Required action »
Please copy each line in the records below that contains the string "bell".

Data extracted from a collection:
-=-=-
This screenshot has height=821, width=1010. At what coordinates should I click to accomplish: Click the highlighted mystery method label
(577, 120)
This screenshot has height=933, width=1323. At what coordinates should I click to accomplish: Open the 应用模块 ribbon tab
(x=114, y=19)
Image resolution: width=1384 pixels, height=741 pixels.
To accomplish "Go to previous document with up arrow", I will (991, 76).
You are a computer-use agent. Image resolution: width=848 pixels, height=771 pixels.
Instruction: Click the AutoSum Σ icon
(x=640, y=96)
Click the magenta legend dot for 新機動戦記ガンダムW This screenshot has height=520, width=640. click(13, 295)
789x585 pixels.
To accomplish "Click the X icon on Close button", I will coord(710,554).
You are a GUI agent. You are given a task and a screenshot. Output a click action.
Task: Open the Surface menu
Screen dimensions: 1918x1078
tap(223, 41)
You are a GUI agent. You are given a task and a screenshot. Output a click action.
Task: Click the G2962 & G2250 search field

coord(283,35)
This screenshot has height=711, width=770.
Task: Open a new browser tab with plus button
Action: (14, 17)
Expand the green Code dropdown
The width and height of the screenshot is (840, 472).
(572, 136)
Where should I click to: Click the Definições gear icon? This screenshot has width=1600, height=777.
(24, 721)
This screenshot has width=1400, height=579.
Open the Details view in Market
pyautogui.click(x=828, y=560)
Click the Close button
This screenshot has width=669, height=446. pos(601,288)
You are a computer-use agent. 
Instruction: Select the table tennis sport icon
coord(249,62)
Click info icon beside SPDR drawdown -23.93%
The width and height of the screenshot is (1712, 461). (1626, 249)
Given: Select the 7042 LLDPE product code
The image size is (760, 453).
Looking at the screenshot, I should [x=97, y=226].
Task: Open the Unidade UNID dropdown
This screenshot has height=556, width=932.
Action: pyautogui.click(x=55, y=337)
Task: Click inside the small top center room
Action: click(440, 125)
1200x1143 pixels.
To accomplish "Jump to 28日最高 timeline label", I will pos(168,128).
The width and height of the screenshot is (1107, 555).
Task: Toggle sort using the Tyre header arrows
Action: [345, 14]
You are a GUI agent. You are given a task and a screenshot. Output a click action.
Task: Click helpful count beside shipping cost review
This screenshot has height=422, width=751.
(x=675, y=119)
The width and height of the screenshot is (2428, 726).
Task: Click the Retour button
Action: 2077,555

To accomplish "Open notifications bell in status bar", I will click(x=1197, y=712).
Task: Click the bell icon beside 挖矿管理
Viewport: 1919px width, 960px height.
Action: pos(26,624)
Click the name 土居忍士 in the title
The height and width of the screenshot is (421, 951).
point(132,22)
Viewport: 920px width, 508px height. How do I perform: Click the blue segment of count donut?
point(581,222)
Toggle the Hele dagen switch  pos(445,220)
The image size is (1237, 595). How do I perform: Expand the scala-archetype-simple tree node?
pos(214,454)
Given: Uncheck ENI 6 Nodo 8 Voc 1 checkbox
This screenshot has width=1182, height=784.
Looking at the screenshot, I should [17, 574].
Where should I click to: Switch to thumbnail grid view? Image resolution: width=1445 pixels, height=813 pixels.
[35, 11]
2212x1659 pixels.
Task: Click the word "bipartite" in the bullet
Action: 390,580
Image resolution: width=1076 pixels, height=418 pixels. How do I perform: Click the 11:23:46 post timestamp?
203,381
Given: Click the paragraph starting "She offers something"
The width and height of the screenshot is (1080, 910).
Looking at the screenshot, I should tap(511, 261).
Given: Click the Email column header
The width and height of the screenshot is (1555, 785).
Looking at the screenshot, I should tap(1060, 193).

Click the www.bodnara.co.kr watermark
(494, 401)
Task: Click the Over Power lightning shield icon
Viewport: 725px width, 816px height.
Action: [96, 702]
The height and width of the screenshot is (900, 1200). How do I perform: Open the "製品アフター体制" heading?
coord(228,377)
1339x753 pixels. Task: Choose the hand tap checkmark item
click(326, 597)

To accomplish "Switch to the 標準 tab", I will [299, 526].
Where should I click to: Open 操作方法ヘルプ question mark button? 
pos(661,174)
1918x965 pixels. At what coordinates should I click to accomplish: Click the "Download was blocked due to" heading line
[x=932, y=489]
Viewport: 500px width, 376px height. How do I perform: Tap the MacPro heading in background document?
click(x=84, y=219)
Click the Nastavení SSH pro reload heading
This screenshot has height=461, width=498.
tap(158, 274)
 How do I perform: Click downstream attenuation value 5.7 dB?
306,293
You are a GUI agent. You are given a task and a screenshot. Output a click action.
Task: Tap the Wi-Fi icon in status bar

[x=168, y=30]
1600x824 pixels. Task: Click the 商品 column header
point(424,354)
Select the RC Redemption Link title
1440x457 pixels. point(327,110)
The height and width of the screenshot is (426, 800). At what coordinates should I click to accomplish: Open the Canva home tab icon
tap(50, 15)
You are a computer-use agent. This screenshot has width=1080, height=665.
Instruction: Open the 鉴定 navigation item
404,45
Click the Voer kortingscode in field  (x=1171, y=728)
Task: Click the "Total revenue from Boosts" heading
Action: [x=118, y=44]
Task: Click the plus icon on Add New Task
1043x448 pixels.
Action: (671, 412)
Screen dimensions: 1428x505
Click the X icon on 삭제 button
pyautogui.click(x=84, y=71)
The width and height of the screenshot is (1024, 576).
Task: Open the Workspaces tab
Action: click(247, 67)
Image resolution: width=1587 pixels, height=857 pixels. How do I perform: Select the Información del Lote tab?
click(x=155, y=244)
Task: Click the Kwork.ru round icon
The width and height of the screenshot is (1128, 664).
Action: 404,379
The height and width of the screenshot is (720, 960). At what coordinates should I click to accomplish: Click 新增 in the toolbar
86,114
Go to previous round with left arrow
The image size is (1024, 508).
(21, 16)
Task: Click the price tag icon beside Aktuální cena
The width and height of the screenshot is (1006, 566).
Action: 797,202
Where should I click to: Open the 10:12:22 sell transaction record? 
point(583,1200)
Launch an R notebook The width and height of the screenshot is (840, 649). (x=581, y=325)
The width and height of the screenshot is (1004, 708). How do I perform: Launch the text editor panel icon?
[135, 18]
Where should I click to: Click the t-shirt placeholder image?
-=-=-
Output below »
To accomplish "Open notifications bell in status bar", I will click(x=1197, y=712).
Task: Click the bell icon beside 挖矿管理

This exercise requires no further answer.